[Start EXCERPT PROVIDED]
So in terms of the third step of a unique opportunity that Lambda offers. So along that similar train of thought, Tim Wagner talks about how you can have, you can use Lambda, essentially as your own personal supercomputer, because similar to the use case you talked about, you can bring up, I don’t know, 3000, maybe you have more concurrent executions, or running concurrently, just like that in parallel, so you can get massive parallelism very, very cheaply. That's another area that I think, would be quite interesting to see how potentially, academia is and the universities and other large institutions can potentially run a lot of their current workload on Lambda, especially if Amazon in the future relaxes some of these limitations around how quickly it will scale. I think the 500 per minute limits, even though it's hard limits, if you've got the right use case, I'm sure it's one of those things that Amazon will be happy to negotiate on a per customer basis as well, because they're normally quite good at these kinds of things where sure for most of customers, you don't need to go up by, I don’t know, 5000 constitutions per minute. But you know, you are, I don’t know, certain you are one of the big institutions, and you've got some unique use cases where this could be a really good fit. And for them, I think that's just like an arbitrary limit. I don't think there's any technical reason why they can’t go beyond 500 to whatever number you need anyway.


Tom Wallace: 19:02  

Yeah. And he says, it really needs to be Lambda. I mean, I think that's what AWS is good at doing is infrastructure building blocks, and a building block where you just hand over machine learning workload or, you know, something a huge computational workload, and they run it, and then they come back to you with the results. I mean, that's, that's well within their capacity, and it would be nice to see them have a look at that. And I guess they are kind of looking at it with their products like Glue and everything, but they... At the moment, they seem too close to sort of script wrappers around EC2 to be of much practical use.


Yan Cui: 19:39  

Yeah, and that might just be this is the first step of moving towards that the ultimate goal, you know, just give us some of your machine learning code, and we'll run it for you. So I want to switch gears slightly. One of the things that I've seen you do a lot with your own time is answering questions on the serverless forum or the Slack channel. What are some of the most common questions that people are asking?
[End EXCERPT PROVIDED]
[Start DATASET]
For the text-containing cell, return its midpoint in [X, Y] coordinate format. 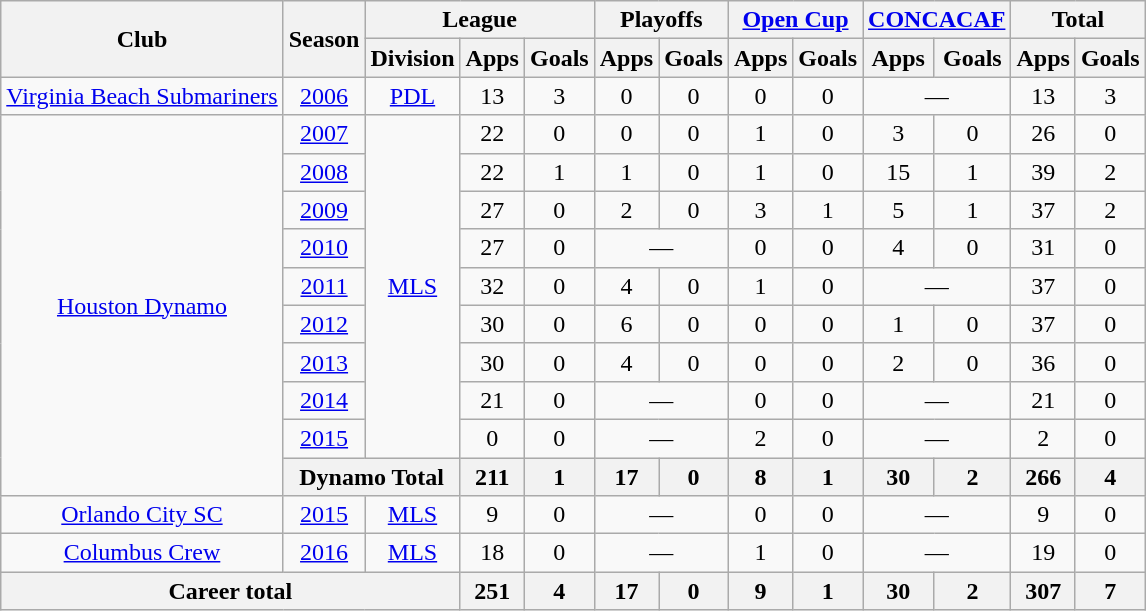
7 [1110, 591]
Columbus Crew [142, 553]
2013 [324, 362]
Season [324, 39]
Career total [230, 591]
6 [626, 324]
Club [142, 39]
Playoffs [661, 20]
Dynamo Total [372, 477]
CONCACAF [937, 20]
2011 [324, 286]
5 [898, 210]
36 [1043, 362]
307 [1043, 591]
2012 [324, 324]
26 [1043, 134]
League [480, 20]
Virginia Beach Submariners [142, 96]
Division [412, 58]
2006 [324, 96]
PDL [412, 96]
2008 [324, 172]
15 [898, 172]
8 [760, 477]
39 [1043, 172]
211 [492, 477]
2014 [324, 400]
2009 [324, 210]
Houston Dynamo [142, 306]
2010 [324, 248]
2007 [324, 134]
251 [492, 591]
Total [1078, 20]
18 [492, 553]
266 [1043, 477]
19 [1043, 553]
Open Cup [795, 20]
Orlando City SC [142, 515]
2016 [324, 553]
32 [492, 286]
31 [1043, 248]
[End DATASET]
§ **TASK DIRECTIONS**: In the AWS Lambda transcript above, why does the first speaker say Lambda can serve as your own personal supercomputer? Answer in one to three sentences.

§ **TASK RESPONSE**: You can bring up thousands of executions, around 3,000 or more, running concurrently in parallel. That gives you massive parallelism very cheaply.